▶ [Exercise brief]: Set down, word for word, the line with "Select column M header" and the lines after it through the final line of the data below, without pictures.

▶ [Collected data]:
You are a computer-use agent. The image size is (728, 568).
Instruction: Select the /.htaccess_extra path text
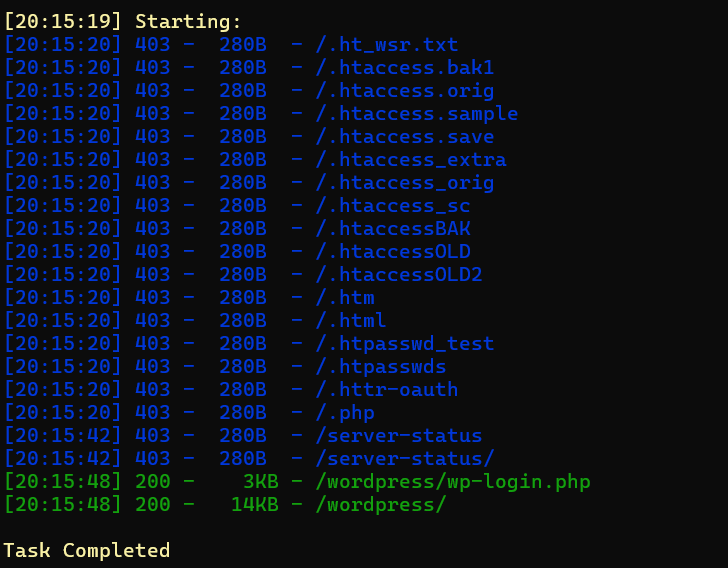411,160
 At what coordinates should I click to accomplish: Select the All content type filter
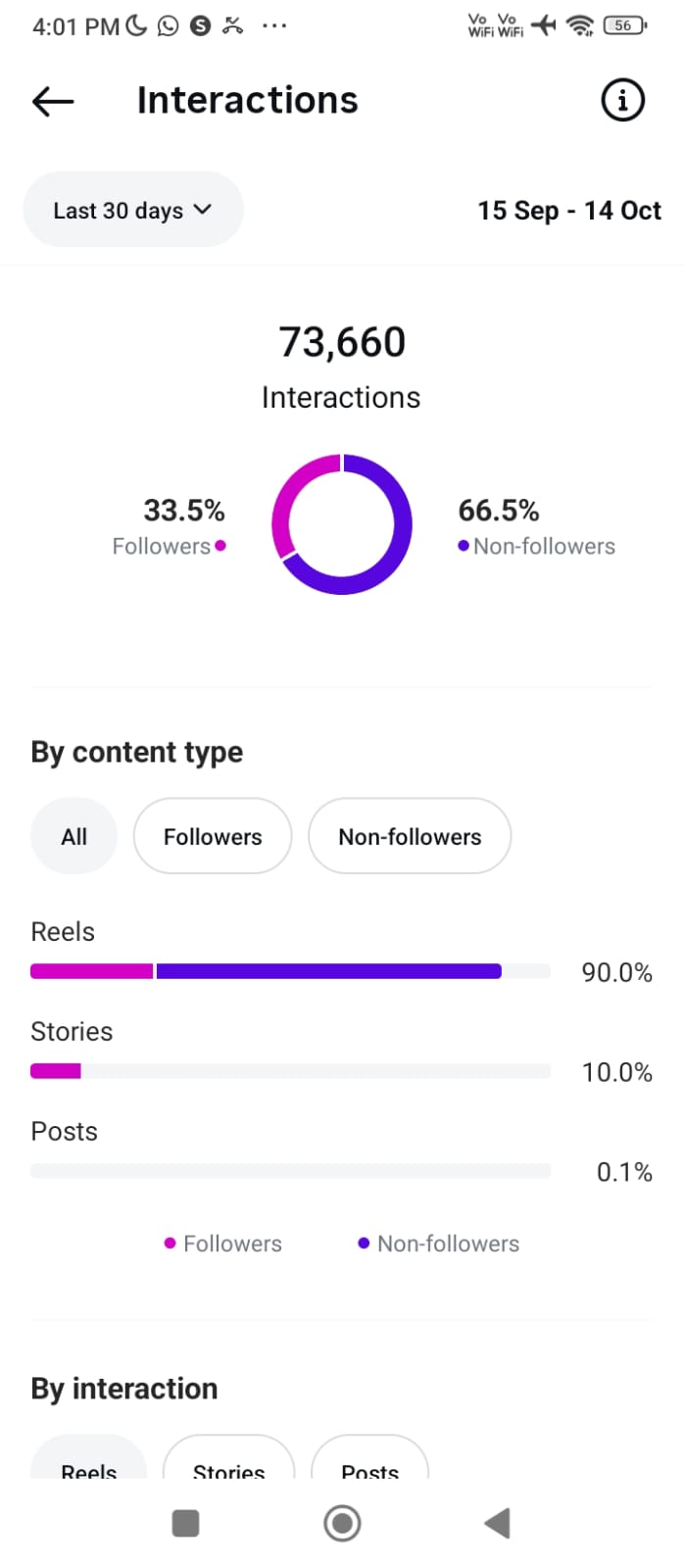73,837
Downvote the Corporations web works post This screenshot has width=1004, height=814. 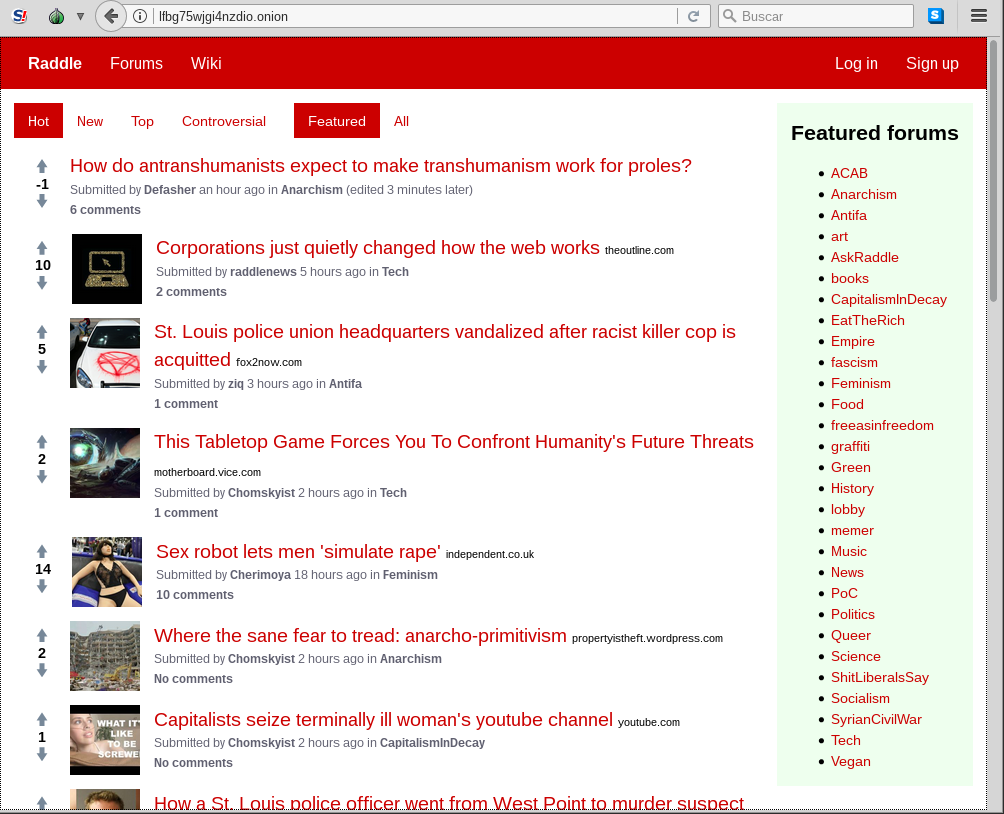[x=42, y=283]
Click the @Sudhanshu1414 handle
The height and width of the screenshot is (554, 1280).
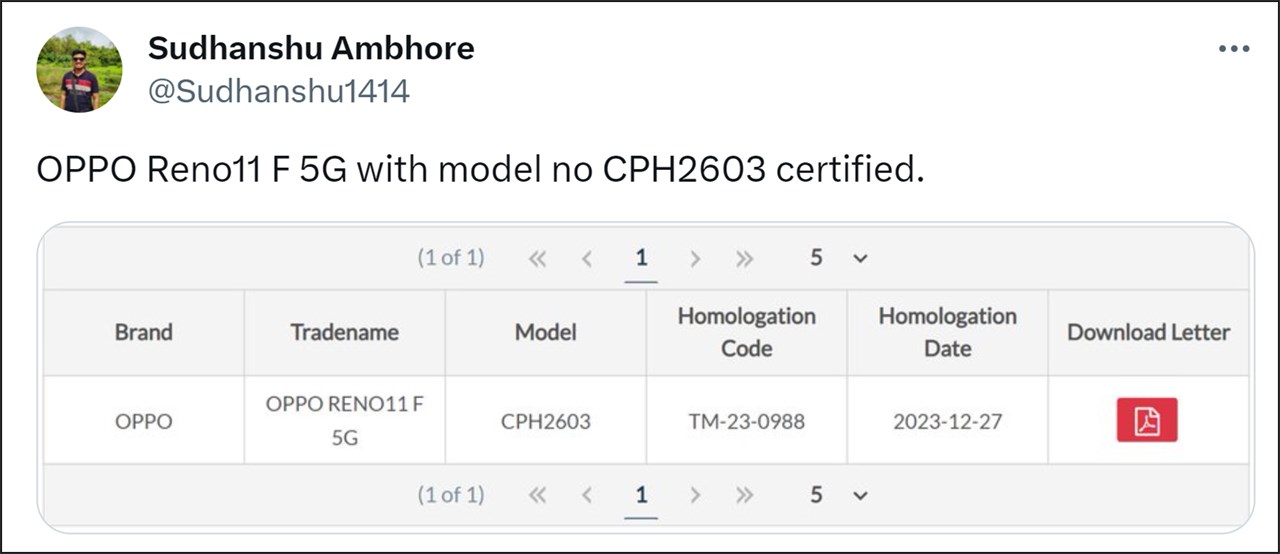click(x=279, y=91)
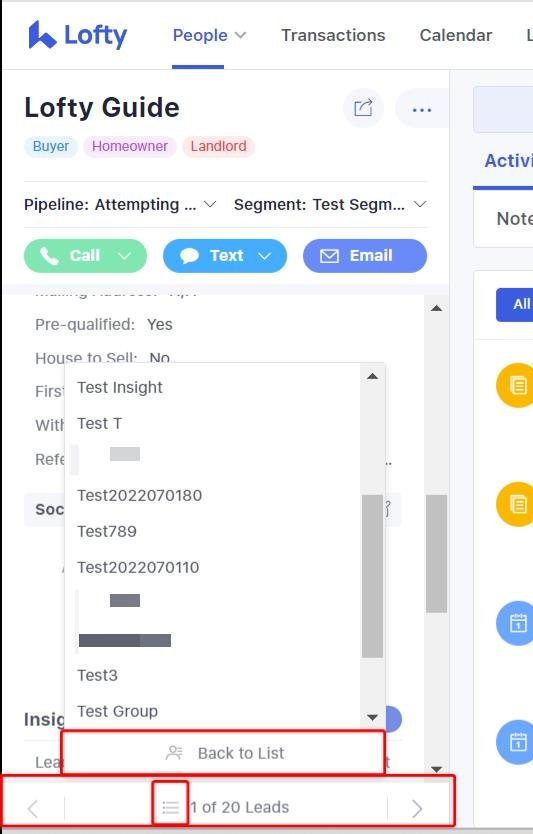Image resolution: width=533 pixels, height=834 pixels.
Task: Select Test2022070180 in the lead list
Action: click(x=139, y=495)
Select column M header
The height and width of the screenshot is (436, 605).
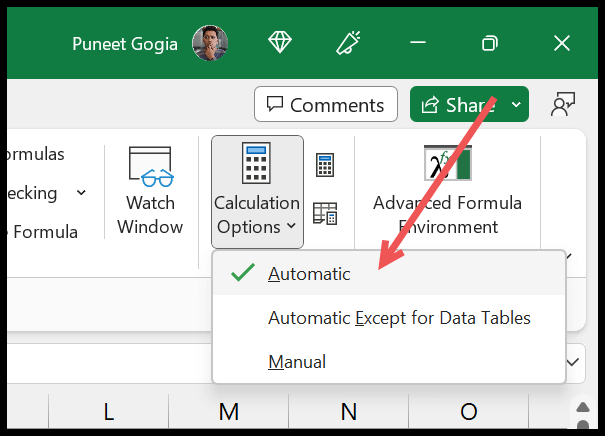pos(228,412)
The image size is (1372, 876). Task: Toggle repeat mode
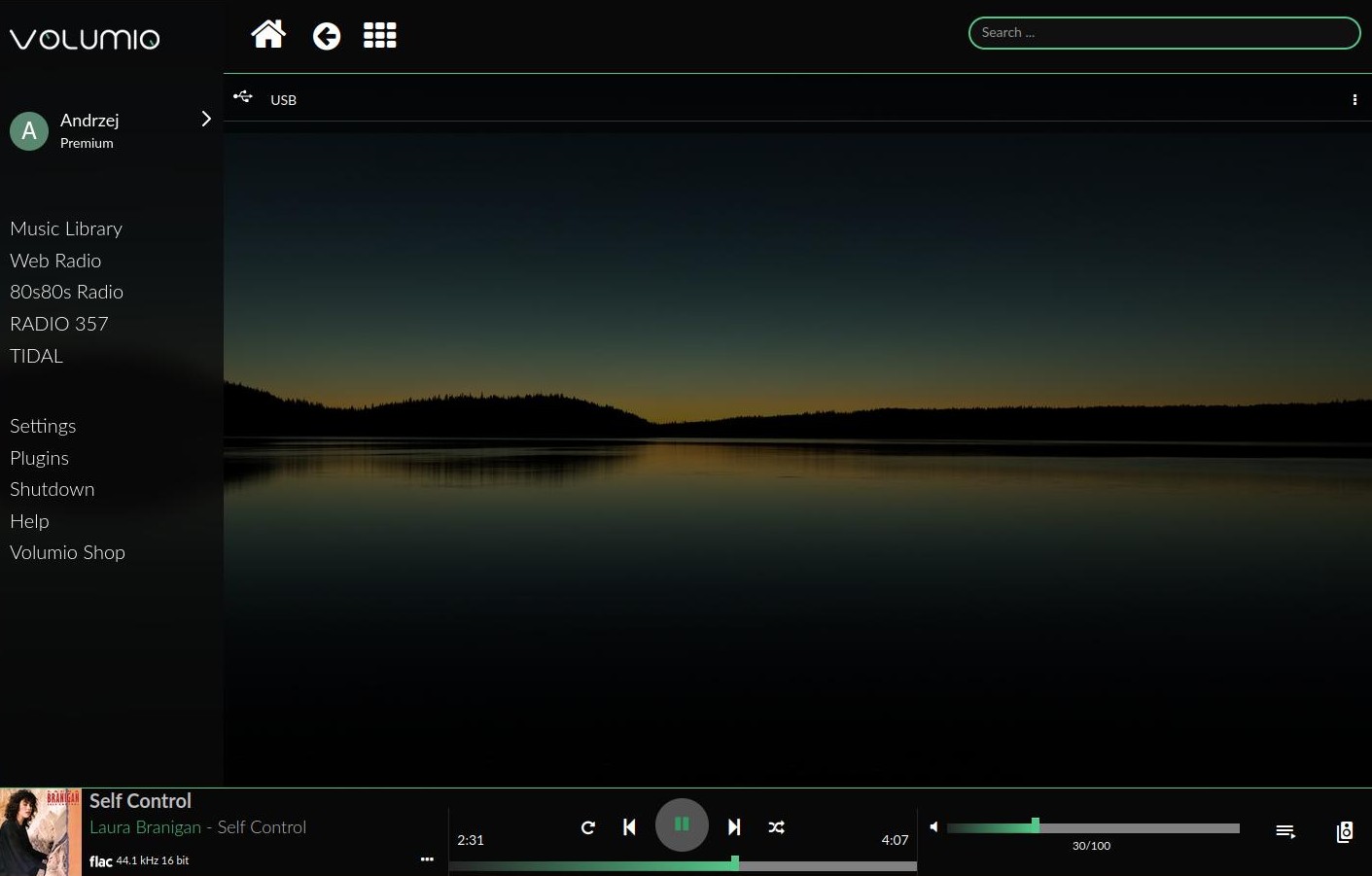point(587,827)
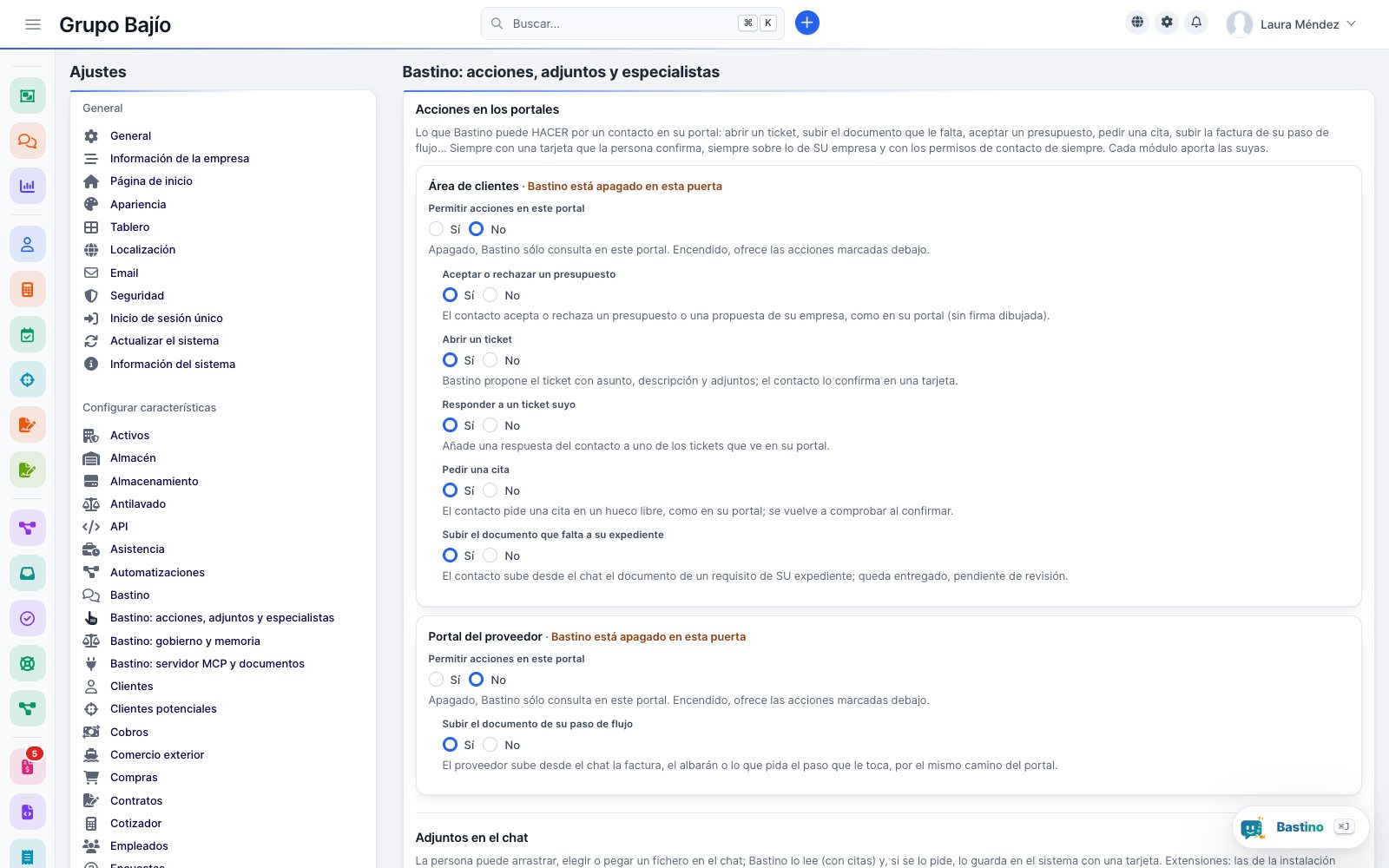1389x868 pixels.
Task: Open the sidebar icon with red badge 5
Action: [28, 766]
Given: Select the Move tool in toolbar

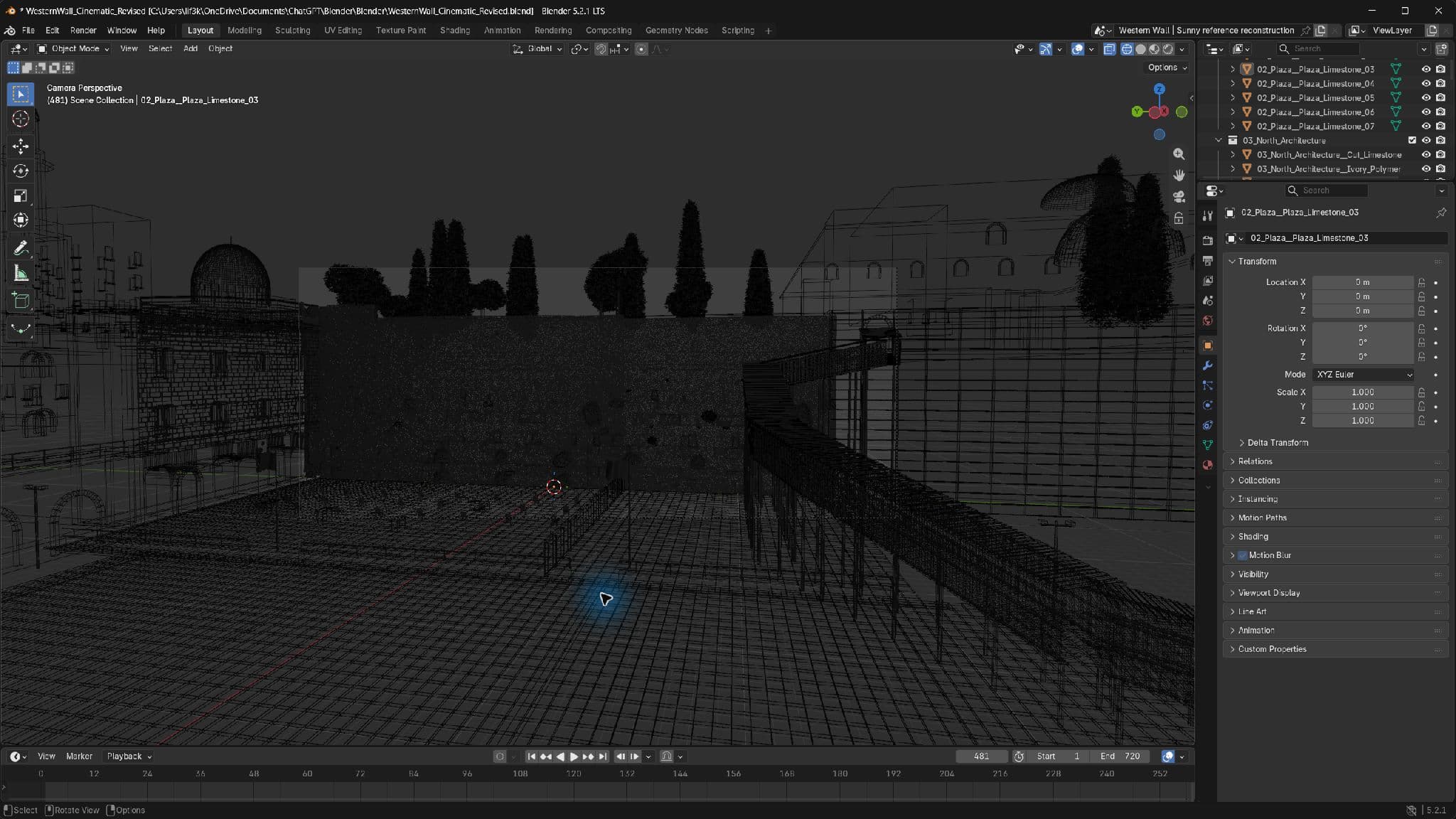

▶ [Answer section]:
Select column M header
The height and width of the screenshot is (436, 605).
pos(228,412)
The image size is (1372, 876). Task: Toggle repeat mode
point(587,827)
1389x868 pixels.
Task: Open the sidebar icon with red badge 5
Action: [28, 766]
Given: Select the Move tool in toolbar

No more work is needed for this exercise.